By setting the concurrency option, you define the number of concurrent process that will be started by Broadway, allowing you to have full control over the concurrency level in each layer of the pipeline. Keep in mind that since the concurrency model provided by Kafka is based on partitioning, in order to take full advantage of this model, you need to set the concurrency option for your processors and batchers accordingly. Having less concurrency than topic/partitions assigned will result in individual processors handling more than one partition, decreasing the overall level of concurrency. Therefore, if you want to always be able to process messages at maximum concurrency (assuming you have enough resources to do it), you should increase the concurrency up front to make sure you have enough processors to handle the extra records received from new partitions assigned.

Note: Even if you don't plan to add more partitions to a Kafka topic, your pipeline can still receive more assignments than planned. For instance, if another consumer crashes, the server will reassign all its topic/partition to other available consumers, including any Broadway producer subscribed to the same topic.

There are other options that you may want to take a closer look when tuning your configuration. The :max_bytes option, for instance, belongs to the :fetch_config group and defines the maximum amount of data to be fetched at a time from a single partition. The default is 1048576 (1 MiB). Setting greater values can improve throughput at the cost of more memory consumption. For more information and other fetch options, please refer to the "Fetch config options" in the official BroadwayKafka documentation.

Other two important options are :offset_commit_interval_seconds and :offset_commit_on_ack. Both belong to the main configuration and they can make a huge impact on performance.

The :offset_commit_interval_seconds defines the time interval between two OffsetCommitRequest messages. The default is 5s.

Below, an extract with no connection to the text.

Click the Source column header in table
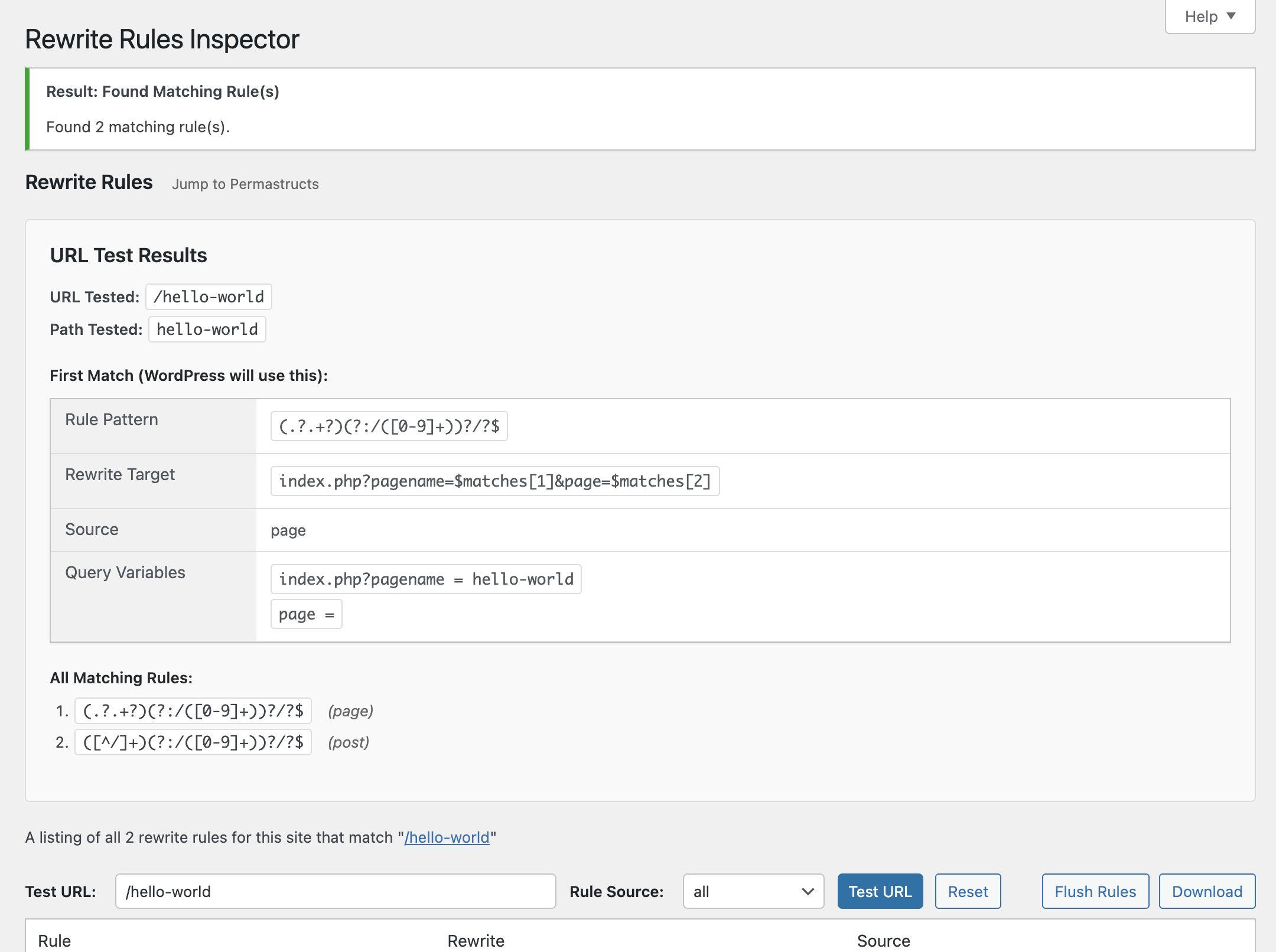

The :offset_commit_on_ack, when set to true, tells Broadway to send an OffsetCommitRequest immediately after each acknowledgemnt, bypassing any interval defined in :offset_commit_interval_seconds. Setting this option to false can increase performance since any commit requests will start respecting the :offset_commit_interval_seconds option. This will usually result in fewer requests to be sent to the server. However, setting long commit intervals might lead to a large number of duplicated records to be processed after a server restart or connection loss. If that's the case, make sure your logic is idempotent when consuming records to avoid inconsistencies. Also, bear in mind that the negative performance impact might be insignificant if you're using batchers since only one commit request will be performed per batch. As a basic rule, always take into account the values of batch_size and batch_timeout whenever you're tuning :offset_commit_interval_seconds and :offset_commit_on_ack

Handling failed messages

broadway_kafka never stops the flow of the stream, i.e. it will always ack the messages even when they fail. Unlike queue-based connectors, where you can mark a single message as failed. In Kafka that's not possible due to its single offset per topic/partition ack strategy. If you want to reprocess failed messages, you need to roll your own strategy. A possible way to do that is to implement handle_failed/2 and send failed messages to a separated stream or queue for later processing.